═════ RECORDS FOR THE TASK ═════

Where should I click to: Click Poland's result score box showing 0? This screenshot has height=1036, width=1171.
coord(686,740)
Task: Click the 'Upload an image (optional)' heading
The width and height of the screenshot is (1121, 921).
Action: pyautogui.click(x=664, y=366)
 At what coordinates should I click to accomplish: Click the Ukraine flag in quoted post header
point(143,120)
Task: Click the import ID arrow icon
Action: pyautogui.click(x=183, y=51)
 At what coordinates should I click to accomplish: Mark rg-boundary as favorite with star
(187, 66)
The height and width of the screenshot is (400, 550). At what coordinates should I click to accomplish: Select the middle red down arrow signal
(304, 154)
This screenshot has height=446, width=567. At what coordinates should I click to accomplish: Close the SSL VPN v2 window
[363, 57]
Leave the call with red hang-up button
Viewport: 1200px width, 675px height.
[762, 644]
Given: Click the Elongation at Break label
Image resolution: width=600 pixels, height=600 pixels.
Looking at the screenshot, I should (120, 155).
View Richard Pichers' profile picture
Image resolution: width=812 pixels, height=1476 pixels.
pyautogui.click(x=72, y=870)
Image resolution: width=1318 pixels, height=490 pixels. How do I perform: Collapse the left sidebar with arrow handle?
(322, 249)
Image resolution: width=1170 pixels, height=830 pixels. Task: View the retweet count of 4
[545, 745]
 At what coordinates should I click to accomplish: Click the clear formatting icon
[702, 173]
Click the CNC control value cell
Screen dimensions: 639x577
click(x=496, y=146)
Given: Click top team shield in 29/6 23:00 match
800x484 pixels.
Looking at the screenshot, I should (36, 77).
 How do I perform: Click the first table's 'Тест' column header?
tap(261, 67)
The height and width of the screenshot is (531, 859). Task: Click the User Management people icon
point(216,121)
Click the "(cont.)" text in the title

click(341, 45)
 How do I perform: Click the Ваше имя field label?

═════

■ WORK TO COMPLETE ■
Only one span of lines is wanted: the line with "The height and width of the screenshot is (400, 550)." and every line after it to the end of the entries, output exactly.

■ SOLUTION TO THIS EXERCISE ■
The height and width of the screenshot is (400, 550). At what coordinates should I click to accomplish: Select the middle red down arrow signal
(304, 154)
This screenshot has height=446, width=567. At what coordinates should I click to accomplish: Close the SSL VPN v2 window
[363, 57]
Leave the call with red hang-up button
Viewport: 1200px width, 675px height.
[762, 644]
Given: Click the Elongation at Break label
Image resolution: width=600 pixels, height=600 pixels.
Looking at the screenshot, I should (120, 155).
View Richard Pichers' profile picture
Image resolution: width=812 pixels, height=1476 pixels.
pyautogui.click(x=72, y=870)
Image resolution: width=1318 pixels, height=490 pixels. How do I perform: Collapse the left sidebar with arrow handle?
(322, 249)
Image resolution: width=1170 pixels, height=830 pixels. Task: View the retweet count of 4
[545, 745]
 At what coordinates should I click to accomplish: Click the clear formatting icon
[702, 173]
Click the CNC control value cell
Screen dimensions: 639x577
click(x=496, y=146)
Given: Click top team shield in 29/6 23:00 match
800x484 pixels.
Looking at the screenshot, I should (36, 77).
 How do I perform: Click the first table's 'Тест' column header?
tap(261, 67)
The height and width of the screenshot is (531, 859). Task: Click the User Management people icon
point(216,121)
Click the "(cont.)" text in the title

click(341, 45)
 How do I perform: Click the Ваше имя field label?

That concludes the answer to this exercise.